Absolutely. The stakes are high, and companies will need to tread carefully to avoid potential liability.
The Civil Rights Fraud Initiative represents a significant expansion of the FCA’s scope. It will be interesting to see how this plays out in practice and what kinds of challenges or issues arise for organizations.
The FCA continues to evolve as an important tool for combating fraud against the government. It will be crucial for compliance professionals to stay on top of these latest updates and developments.
The Civil Rights Fraud Initiative is a notable expansion of the FCA’s scope. It suggests increased scrutiny of DEI programs, particularly for universities and government contractors. Companies will need to ensure their programs comply with antidiscrimination laws.
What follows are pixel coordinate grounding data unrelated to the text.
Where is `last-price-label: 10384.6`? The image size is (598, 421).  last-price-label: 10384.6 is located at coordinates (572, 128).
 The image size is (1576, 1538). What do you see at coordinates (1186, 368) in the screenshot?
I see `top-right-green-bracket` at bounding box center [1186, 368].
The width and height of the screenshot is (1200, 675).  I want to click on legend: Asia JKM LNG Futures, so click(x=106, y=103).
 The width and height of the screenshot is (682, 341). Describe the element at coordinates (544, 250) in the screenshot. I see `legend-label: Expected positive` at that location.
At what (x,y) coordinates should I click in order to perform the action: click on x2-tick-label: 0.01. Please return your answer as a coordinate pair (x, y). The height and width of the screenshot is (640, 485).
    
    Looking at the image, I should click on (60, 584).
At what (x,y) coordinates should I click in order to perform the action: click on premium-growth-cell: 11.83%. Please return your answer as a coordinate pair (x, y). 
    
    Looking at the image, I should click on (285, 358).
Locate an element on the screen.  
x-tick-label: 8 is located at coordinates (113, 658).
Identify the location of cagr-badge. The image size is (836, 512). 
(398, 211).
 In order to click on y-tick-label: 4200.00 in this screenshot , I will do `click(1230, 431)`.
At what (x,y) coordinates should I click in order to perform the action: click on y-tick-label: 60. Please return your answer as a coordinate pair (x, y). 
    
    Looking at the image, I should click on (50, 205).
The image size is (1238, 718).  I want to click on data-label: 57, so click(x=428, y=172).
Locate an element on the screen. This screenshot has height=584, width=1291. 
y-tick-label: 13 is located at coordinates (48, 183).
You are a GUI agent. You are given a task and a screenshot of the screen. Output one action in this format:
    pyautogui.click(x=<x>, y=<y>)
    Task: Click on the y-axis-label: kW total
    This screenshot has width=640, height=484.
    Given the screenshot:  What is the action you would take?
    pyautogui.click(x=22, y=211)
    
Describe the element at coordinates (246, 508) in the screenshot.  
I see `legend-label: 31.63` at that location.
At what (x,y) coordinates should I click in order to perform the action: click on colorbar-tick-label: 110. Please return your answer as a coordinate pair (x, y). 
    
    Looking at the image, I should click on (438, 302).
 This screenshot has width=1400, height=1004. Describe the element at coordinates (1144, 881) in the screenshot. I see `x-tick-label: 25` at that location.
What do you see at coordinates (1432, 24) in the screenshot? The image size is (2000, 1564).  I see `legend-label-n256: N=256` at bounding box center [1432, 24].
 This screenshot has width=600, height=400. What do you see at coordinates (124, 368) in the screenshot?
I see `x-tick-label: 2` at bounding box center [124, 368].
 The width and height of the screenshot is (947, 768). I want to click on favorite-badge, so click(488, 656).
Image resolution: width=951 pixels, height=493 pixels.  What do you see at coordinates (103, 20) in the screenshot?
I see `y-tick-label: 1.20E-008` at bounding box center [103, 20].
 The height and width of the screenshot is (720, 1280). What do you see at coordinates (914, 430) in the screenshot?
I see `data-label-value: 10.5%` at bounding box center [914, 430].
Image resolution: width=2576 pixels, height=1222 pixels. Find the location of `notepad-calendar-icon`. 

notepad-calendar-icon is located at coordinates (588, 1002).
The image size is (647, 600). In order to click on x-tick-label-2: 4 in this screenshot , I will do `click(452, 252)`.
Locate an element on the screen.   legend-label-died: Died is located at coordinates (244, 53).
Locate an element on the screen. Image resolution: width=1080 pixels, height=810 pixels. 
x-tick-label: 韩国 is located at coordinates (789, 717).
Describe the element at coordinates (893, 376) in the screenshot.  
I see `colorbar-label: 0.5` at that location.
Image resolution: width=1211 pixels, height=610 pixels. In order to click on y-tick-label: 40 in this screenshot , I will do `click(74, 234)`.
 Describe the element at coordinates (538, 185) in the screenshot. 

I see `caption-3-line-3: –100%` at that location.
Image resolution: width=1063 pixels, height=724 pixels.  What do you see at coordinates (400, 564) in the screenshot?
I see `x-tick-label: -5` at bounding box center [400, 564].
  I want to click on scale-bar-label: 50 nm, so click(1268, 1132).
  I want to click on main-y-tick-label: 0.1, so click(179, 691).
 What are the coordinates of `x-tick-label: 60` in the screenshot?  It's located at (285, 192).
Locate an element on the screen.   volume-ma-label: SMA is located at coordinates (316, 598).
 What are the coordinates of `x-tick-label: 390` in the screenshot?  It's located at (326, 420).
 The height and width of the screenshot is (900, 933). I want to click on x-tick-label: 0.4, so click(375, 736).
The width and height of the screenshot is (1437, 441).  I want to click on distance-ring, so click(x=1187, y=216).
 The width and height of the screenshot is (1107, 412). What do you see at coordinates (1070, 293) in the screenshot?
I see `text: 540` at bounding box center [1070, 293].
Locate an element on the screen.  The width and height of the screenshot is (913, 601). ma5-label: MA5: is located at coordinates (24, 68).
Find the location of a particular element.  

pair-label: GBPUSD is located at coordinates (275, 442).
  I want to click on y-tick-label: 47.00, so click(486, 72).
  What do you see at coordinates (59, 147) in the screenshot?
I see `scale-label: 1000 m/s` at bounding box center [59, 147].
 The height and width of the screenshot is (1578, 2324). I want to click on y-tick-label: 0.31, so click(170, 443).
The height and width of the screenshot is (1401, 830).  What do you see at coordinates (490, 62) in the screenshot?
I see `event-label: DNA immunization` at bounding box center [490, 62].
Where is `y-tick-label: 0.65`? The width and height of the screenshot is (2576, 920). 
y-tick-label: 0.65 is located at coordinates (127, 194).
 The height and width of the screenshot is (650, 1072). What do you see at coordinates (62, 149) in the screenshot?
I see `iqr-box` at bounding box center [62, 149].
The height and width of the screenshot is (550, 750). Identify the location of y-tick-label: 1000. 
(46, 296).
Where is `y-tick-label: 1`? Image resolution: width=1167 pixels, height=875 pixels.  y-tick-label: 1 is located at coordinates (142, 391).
That’s a good point. Organizations receiving federal funding will need to carefully review their DEI initiatives to avoid potential FCA liability.
This is an interesting area to watch, as the government looks to leverage the FCA in new ways beyond traditional procurement fraud. It could have significant implications for a range of industries and organizations.
Agreed. The expansion into DEI programs is a notable shift that companies will need to navigate carefully.
This is a complex issue, as the government seeks to use the FCA to address a wide range of perceived misconduct. Compliance teams will need to be proactive in understanding and addressing these new developments.
Interesting developments in the False Claims Act. It will be important for companies to closely monitor compliance as the government looks to expand its use beyond traditional procurement fraud.
The False Claims Act has a long history, but it’s clear the government is finding new ways to apply it. Compliance teams will need to be diligent in ensuring their organizations are fully compliant with the latest requirements.